◆ **Available data**
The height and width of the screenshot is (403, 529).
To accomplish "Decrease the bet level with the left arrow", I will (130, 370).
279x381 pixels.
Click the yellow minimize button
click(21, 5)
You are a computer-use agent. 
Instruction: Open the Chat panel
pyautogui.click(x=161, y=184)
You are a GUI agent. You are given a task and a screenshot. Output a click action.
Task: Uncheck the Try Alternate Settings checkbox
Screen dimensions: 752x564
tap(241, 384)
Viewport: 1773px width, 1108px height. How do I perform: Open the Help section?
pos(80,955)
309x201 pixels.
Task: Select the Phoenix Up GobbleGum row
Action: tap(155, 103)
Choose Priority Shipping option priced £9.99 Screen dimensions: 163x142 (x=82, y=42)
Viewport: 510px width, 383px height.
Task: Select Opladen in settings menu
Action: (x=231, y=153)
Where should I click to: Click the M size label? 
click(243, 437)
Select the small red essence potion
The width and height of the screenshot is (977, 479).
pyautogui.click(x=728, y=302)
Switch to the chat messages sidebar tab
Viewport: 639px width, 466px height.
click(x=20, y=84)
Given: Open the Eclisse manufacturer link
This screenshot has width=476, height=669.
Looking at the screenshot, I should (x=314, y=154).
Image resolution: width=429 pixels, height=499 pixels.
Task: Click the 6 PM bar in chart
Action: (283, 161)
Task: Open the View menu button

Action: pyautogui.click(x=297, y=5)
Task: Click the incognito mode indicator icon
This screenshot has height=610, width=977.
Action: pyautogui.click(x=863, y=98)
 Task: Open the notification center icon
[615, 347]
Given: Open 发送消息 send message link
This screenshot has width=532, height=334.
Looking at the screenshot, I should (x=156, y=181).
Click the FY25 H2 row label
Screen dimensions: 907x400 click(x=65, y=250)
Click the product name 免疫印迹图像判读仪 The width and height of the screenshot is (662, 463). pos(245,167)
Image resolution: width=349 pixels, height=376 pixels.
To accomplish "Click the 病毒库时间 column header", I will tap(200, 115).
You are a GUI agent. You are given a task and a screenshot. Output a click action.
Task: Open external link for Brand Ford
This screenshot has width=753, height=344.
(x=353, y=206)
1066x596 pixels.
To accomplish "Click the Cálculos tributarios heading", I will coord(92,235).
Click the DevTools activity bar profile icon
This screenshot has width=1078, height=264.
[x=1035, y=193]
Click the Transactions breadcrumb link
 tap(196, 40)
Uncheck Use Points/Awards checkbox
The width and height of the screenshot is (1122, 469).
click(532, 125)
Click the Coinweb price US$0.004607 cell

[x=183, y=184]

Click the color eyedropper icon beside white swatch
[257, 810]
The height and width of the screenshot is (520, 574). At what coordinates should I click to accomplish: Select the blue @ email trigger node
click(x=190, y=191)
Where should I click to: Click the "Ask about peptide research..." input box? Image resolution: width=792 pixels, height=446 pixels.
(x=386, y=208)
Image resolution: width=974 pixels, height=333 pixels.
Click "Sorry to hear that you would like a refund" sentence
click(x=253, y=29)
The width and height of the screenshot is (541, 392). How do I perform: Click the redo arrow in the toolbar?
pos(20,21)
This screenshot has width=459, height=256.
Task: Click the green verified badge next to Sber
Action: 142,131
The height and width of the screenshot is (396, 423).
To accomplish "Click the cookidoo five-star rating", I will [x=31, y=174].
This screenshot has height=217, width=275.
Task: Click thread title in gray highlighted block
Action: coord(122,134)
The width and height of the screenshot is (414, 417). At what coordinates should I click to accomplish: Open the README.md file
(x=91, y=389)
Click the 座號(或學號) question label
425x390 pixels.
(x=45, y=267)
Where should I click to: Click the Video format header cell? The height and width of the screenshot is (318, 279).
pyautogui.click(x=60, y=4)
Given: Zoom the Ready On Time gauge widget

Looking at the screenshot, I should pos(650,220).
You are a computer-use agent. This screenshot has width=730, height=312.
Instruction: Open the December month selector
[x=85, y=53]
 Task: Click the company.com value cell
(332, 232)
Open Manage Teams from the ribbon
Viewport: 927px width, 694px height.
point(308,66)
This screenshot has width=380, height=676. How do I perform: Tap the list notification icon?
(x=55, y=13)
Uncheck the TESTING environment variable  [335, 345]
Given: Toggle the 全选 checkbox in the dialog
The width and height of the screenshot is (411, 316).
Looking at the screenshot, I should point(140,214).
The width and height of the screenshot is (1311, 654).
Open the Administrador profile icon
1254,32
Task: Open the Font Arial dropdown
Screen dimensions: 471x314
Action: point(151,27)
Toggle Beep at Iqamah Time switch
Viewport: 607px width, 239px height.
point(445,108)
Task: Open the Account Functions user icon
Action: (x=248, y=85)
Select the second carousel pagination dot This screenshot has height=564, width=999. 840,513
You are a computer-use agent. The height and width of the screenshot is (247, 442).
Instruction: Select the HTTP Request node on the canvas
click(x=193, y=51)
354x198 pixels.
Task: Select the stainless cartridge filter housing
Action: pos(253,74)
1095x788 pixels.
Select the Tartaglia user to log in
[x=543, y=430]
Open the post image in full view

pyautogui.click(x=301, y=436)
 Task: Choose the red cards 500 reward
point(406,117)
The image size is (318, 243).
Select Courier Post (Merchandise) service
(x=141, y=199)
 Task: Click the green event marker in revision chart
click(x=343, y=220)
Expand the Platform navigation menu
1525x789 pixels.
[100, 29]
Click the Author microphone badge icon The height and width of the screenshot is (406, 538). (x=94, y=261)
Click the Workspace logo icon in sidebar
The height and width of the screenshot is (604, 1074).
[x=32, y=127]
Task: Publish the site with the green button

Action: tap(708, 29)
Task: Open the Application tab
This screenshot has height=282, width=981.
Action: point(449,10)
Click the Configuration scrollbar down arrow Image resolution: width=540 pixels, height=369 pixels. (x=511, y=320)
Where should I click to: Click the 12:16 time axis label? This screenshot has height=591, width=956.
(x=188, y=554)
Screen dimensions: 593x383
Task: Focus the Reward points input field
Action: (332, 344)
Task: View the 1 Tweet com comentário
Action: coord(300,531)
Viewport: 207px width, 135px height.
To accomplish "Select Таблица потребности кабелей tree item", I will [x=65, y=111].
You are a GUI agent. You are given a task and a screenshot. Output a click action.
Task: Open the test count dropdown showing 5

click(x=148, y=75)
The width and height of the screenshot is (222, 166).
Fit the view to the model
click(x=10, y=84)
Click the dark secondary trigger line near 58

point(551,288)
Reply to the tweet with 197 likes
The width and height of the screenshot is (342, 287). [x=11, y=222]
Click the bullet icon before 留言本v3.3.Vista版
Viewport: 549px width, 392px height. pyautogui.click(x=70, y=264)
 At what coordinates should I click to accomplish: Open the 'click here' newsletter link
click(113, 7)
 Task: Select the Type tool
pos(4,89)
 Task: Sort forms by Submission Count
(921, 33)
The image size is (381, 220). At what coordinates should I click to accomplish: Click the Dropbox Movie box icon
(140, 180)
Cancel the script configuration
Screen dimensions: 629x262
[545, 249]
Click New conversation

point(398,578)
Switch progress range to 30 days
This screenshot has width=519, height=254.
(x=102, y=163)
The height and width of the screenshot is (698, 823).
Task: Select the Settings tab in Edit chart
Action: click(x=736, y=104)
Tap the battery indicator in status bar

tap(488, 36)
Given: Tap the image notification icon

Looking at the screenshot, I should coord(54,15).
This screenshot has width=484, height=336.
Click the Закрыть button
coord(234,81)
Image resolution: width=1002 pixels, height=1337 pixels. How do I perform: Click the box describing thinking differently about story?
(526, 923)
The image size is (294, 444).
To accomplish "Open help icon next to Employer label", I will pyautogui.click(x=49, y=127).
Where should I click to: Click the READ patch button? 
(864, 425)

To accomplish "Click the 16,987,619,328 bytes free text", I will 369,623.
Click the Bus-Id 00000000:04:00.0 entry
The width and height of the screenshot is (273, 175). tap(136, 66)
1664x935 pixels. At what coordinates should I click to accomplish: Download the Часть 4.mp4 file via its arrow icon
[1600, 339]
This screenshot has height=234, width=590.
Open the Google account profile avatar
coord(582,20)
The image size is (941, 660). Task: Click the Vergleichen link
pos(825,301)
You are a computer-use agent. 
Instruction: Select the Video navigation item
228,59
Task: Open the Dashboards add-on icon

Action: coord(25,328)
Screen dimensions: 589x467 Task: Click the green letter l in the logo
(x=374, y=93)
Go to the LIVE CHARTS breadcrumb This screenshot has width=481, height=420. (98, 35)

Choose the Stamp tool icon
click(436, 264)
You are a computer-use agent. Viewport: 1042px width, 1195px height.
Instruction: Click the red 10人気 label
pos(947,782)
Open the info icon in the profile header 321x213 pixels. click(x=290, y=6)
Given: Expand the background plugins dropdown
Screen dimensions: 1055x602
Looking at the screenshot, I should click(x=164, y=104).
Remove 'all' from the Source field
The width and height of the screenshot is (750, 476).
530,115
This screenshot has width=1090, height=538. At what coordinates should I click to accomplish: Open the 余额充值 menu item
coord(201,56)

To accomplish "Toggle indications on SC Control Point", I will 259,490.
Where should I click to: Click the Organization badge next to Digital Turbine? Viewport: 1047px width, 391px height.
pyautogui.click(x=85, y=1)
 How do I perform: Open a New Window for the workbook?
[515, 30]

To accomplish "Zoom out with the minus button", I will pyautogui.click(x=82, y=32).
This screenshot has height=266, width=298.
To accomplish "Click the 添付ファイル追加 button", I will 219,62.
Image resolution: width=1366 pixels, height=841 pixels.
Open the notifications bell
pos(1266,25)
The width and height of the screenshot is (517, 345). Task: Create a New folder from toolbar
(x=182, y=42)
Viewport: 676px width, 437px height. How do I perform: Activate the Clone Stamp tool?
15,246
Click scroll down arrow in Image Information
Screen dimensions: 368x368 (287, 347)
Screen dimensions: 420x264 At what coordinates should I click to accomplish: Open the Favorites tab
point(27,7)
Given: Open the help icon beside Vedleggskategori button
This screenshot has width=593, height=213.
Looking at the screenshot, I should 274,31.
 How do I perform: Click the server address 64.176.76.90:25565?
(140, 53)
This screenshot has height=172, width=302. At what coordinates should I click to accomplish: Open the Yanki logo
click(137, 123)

◆ **Task objective**
Only one part of the material above is to be transcribed, namely the lines starting with the line that has "Where should I click to: Click the 12:16" and going on through the line that has "The width and height of the screenshot is (222, 166).", exactly as they stand.

◆ **Answer to the problem**
Where should I click to: Click the 12:16 time axis label? This screenshot has height=591, width=956.
(x=188, y=554)
Screen dimensions: 593x383
Task: Focus the Reward points input field
Action: (332, 344)
Task: View the 1 Tweet com comentário
Action: coord(300,531)
Viewport: 207px width, 135px height.
To accomplish "Select Таблица потребности кабелей tree item", I will [x=65, y=111].
You are a GUI agent. You are given a task and a screenshot. Output a click action.
Task: Open the test count dropdown showing 5

click(x=148, y=75)
The width and height of the screenshot is (222, 166).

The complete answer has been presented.